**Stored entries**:
%%
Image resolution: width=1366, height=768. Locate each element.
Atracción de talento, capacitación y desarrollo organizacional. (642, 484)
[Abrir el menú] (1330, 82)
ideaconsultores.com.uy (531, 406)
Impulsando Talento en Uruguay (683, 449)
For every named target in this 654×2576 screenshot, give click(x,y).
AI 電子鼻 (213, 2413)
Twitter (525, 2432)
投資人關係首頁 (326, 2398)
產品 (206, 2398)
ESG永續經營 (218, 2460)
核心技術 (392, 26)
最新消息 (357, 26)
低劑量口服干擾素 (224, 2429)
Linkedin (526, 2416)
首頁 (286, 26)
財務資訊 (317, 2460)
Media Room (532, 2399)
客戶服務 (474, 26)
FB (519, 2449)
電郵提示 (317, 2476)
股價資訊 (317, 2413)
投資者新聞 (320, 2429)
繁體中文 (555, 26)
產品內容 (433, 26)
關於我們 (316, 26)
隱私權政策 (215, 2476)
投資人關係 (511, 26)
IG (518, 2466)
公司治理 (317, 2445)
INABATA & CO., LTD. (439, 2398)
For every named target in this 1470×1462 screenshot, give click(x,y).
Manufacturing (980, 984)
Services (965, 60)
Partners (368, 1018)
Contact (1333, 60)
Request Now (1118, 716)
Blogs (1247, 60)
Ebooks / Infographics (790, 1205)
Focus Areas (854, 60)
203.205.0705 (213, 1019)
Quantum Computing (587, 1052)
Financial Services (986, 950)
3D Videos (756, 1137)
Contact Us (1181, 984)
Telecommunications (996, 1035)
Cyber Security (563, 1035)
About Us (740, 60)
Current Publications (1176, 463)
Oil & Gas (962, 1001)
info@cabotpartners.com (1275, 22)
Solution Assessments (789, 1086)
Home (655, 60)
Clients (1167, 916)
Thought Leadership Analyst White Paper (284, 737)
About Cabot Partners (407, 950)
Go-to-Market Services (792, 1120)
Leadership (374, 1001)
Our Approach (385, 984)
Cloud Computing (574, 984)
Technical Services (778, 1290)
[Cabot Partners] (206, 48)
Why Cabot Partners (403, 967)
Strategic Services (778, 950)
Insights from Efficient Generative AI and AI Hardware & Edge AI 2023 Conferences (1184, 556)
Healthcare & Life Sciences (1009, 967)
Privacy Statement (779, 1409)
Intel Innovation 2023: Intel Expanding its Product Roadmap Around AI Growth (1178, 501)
%%
**WHAT IS EXPECTED**: Please transcribe exactly the line containing "投資人關係 (511, 26)" and every line after it through the end of the records, and nothing else.

**WRITTEN SOLUTION**:
投資人關係 (511, 26)
IG (518, 2466)
公司治理 (317, 2445)
INABATA & CO., LTD. (439, 2398)
For every named target in this 1470×1462 screenshot, give click(x,y).
Manufacturing (980, 984)
Services (965, 60)
Partners (368, 1018)
Contact (1333, 60)
Request Now (1118, 716)
Blogs (1247, 60)
Ebooks / Infographics (790, 1205)
Focus Areas (854, 60)
203.205.0705 (213, 1019)
Quantum Computing (587, 1052)
Financial Services (986, 950)
3D Videos (756, 1137)
Contact Us (1181, 984)
Telecommunications (996, 1035)
Cyber Security (563, 1035)
About Us (740, 60)
Current Publications (1176, 463)
Oil & Gas (962, 1001)
info@cabotpartners.com (1275, 22)
Solution Assessments (789, 1086)
Home (655, 60)
Clients (1167, 916)
Thought Leadership Analyst White Paper (284, 737)
About Cabot Partners (407, 950)
Go-to-Market Services (792, 1120)
Leadership (374, 1001)
Our Approach (385, 984)
Cloud Computing (574, 984)
Technical Services (778, 1290)
[Cabot Partners] (206, 48)
Why Cabot Partners (403, 967)
Strategic Services (778, 950)
Insights from Efficient Generative AI and AI Hardware & Edge AI 2023 Conferences (1184, 556)
Healthcare & Life Sciences (1009, 967)
Privacy Statement (779, 1409)
Intel Innovation 2023: Intel Expanding its Product Roadmap Around AI Growth (1178, 501)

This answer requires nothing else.